For a violation of Communiqué No. 29 related to know your customer obligation under Law No. 5549, the first paragraph of Article 13 of Law No. 5549 may be applicable. For details regarding the first paragraph, please review the preceding paragraph. For a violation of Communiqué No. 29 related to monitoring and control, risk management systems and other measures under Law No. 5549, the second paragraph of Article 13 of Law No. 5549 may be applicable. Likewise, separate sanctions may always be applicable depending on the specific circumstances. Within the context of the second paragraph, for a violation of the enhanced measures listed above, a written warning will be given to the crypto asset service providers and they will be provided a period of at least 30 days to remedy the deficiencies. If the deficiencies are not remedied at the end of this period, an administrative fine of TRY 3,777,903 will be imposed on the relevant crypto asset service provider. With the notification of the administrative fine, a new period of at least 60 days will be given through a written warning. If the deficiencies are not completed at the end of this period, an administrative fine of twice the amount of the first administrative fine (TRY 7,555,806) will be imposed. If the deficiencies are not rectified within 30 days following the notification of the second administrative fine, the matter will be referred to the relevant institution to take measures to suspend or restrict the activities of the crypto asset service provider for a certain period of time or to revoke its operating license. In addition, pursuant to the third paragraph of Article 13 of Law No. 5549, one-quarter of the administrative fine will be imposed on the responsible board member or senior manager, if the warnings specified in the second paragraph are made and the deadlines are complied with. These administrative fines are subject to revaluation. Likewise, separate sanctions may always be applicable depending on the specific circumstances.
For completeness, if a breach of these regulations also constitutes or is suspected to constitute a breach of another regulatory framework, this breach may result in the imposition of additional sanctions under the relevant framework, in addition to the penalties described here.
Conclusion
Communiqué No. 28 and Communiqué No. 29 introduced regulations on remote identification for crypto asset service providers and enhanced the measures to be taken by crypto asset service providers to prevent laundering proceeds of crime and financing of terrorism, respectively.
Failure to comply with the abovementioned regulations on remote identification and enhanced measures may result in administrative fines and a revocation of the operating license.

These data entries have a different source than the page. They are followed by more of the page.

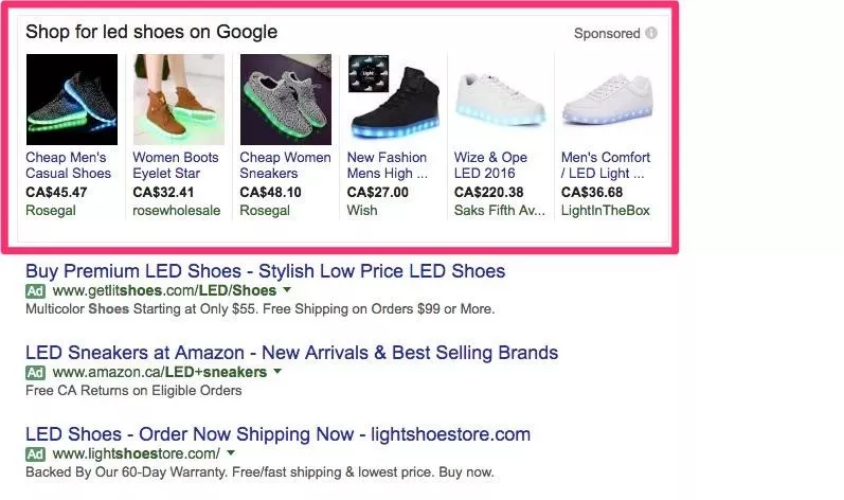Viewport: 844px width, 500px height.
Task: Click the black high-top LED shoe image
Action: pos(393,99)
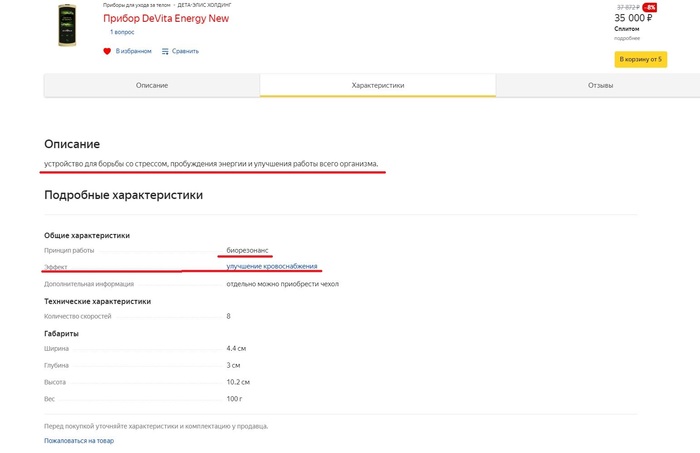Click the 35 000 ₽ price

(x=633, y=18)
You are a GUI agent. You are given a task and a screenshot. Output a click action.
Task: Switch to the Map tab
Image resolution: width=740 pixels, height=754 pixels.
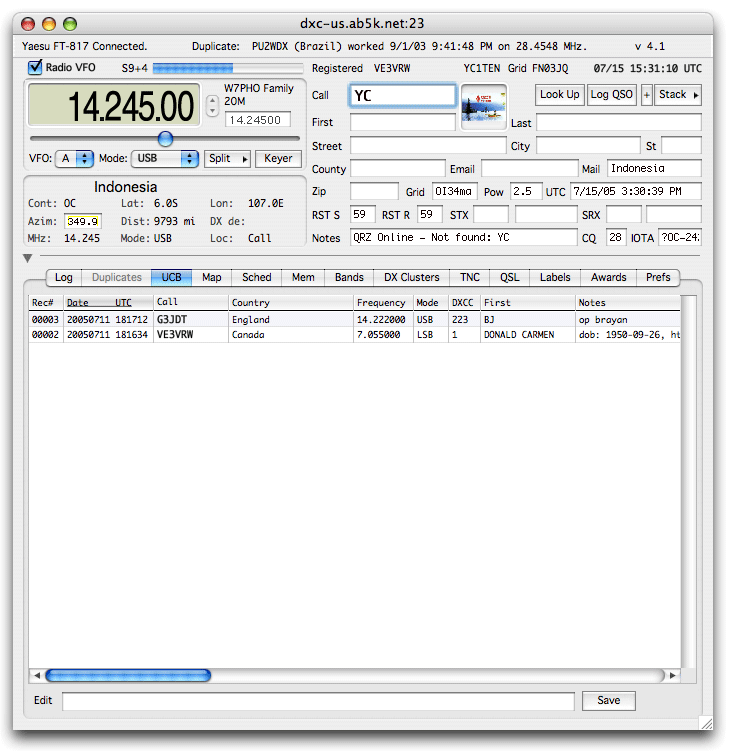coord(212,277)
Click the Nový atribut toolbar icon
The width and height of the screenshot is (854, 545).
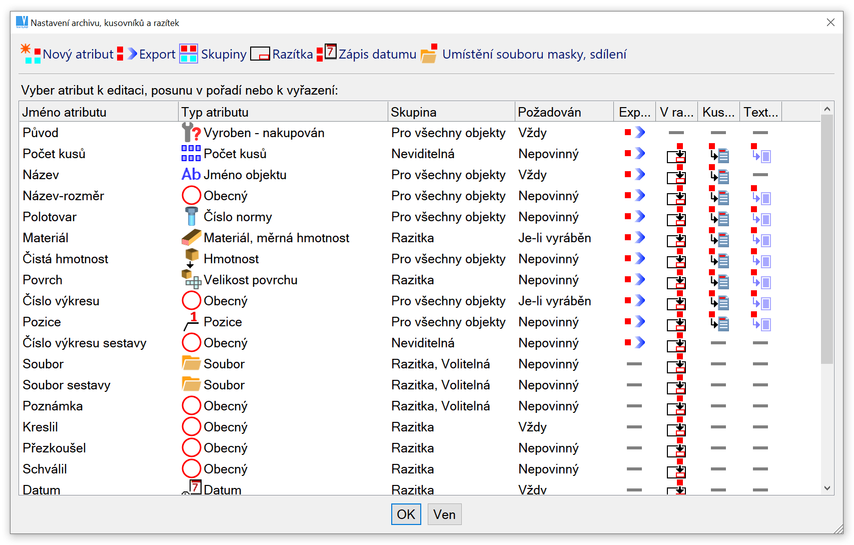30,54
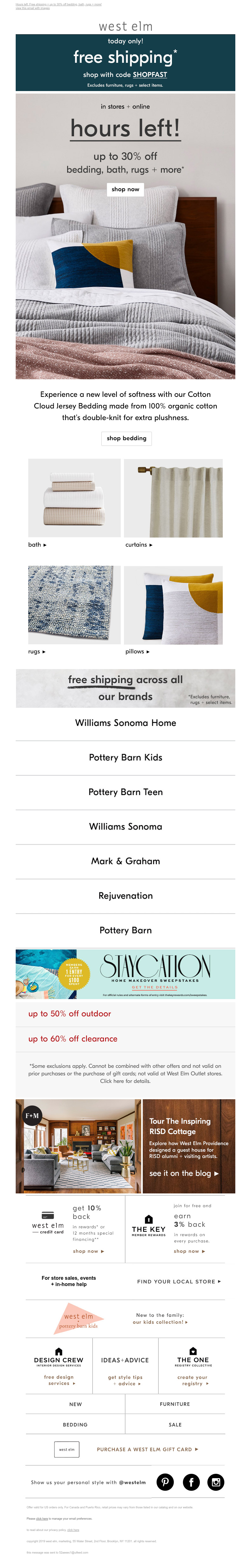This screenshot has height=1568, width=251.
Task: Click the shop bedding button
Action: tap(126, 438)
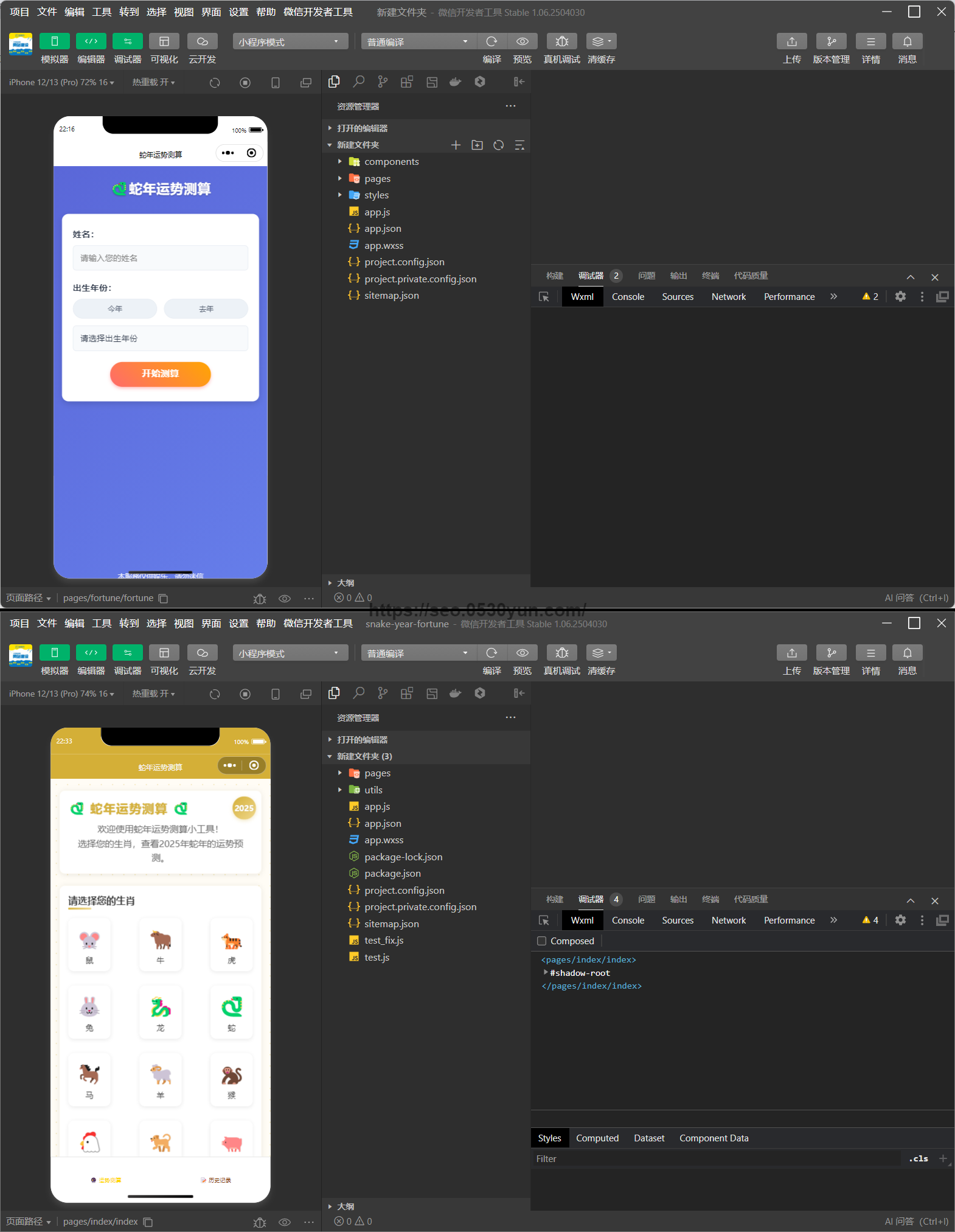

Therefore, it is essential for obliged parties to align their operations to comply with the legal framework to avoid potential sanctions.

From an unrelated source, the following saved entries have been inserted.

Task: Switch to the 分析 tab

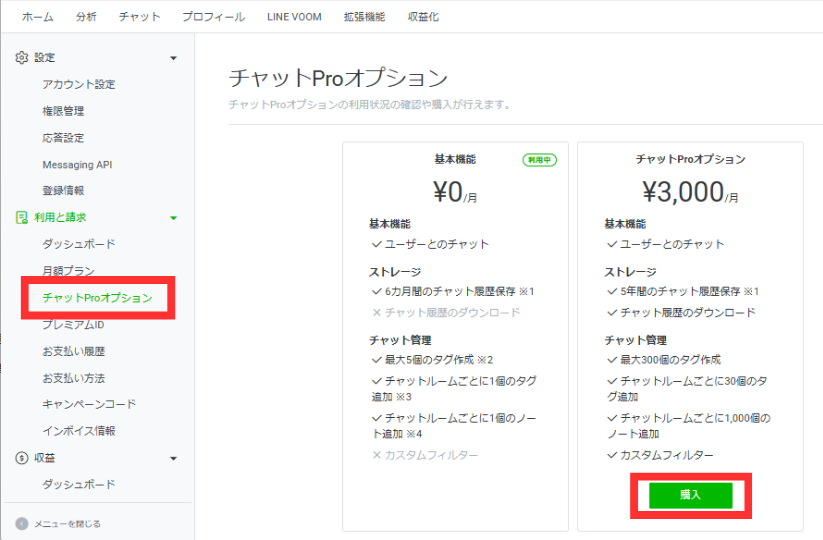Action: click(x=86, y=17)
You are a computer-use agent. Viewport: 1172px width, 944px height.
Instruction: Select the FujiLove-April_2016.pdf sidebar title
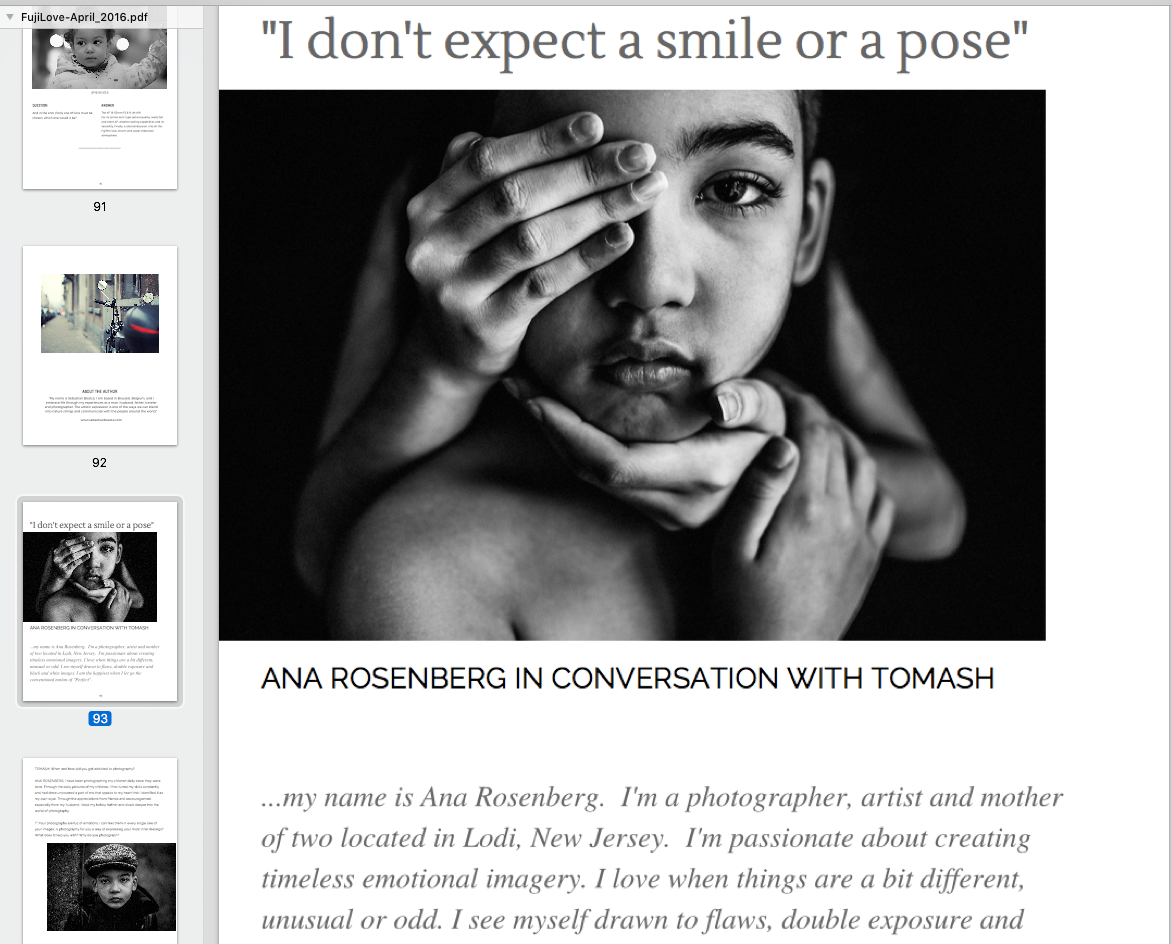tap(84, 16)
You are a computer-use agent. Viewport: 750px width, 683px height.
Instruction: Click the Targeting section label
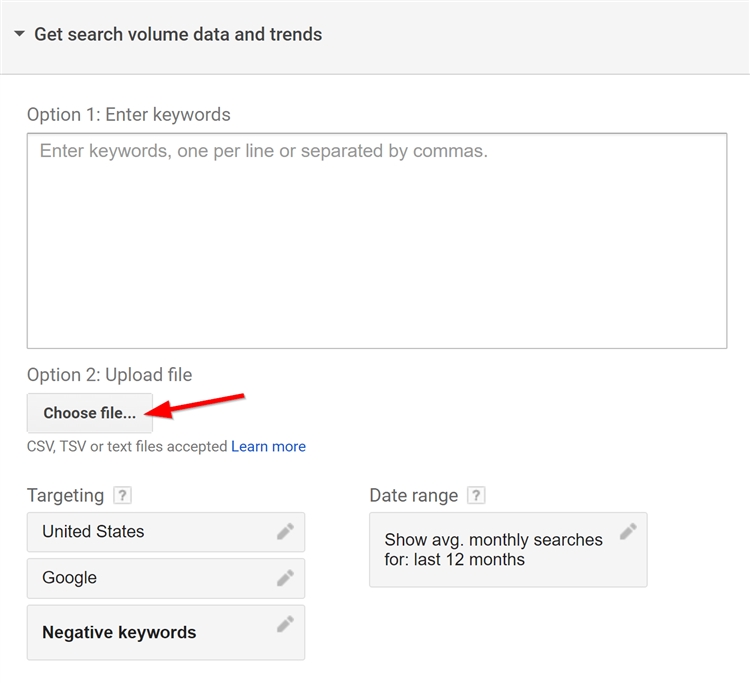point(65,496)
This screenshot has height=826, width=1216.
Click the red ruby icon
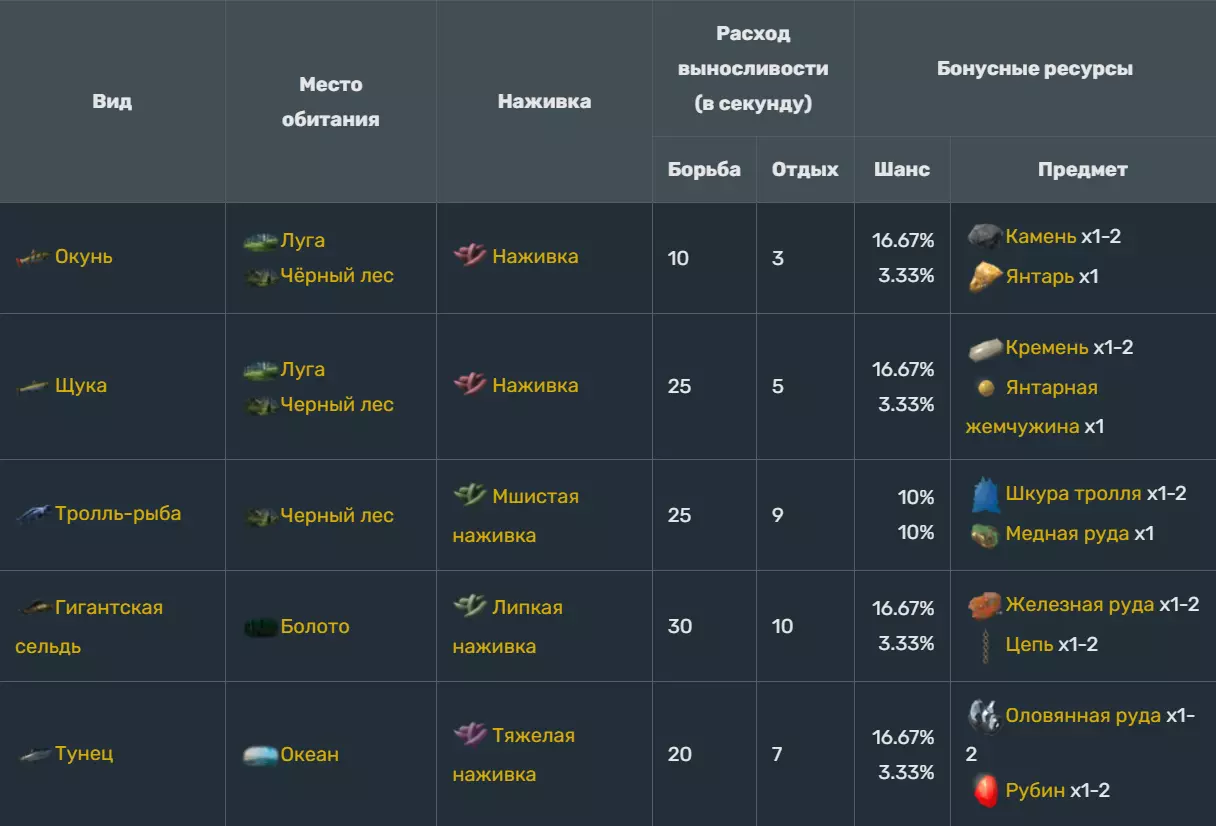click(x=986, y=791)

[1] Platform, as defined in subparagraph (dd) of the first paragraph of Article 3 of Law No. 6362, refers to the institutions where one or more of the crypto asset trading, initial sale or distribution, clearing, settlement, transfer, custody and other transactions that may be determined.
[2] Custody institutions, as defined in subparagraph (s) of the first paragraph of Article 4 of the Communiqué on the Establishment and Operating Principles of Crypto Asset Service Providers (III-35/B.1), refers to the institution authorized by MASAK to provide crypto asset custody services.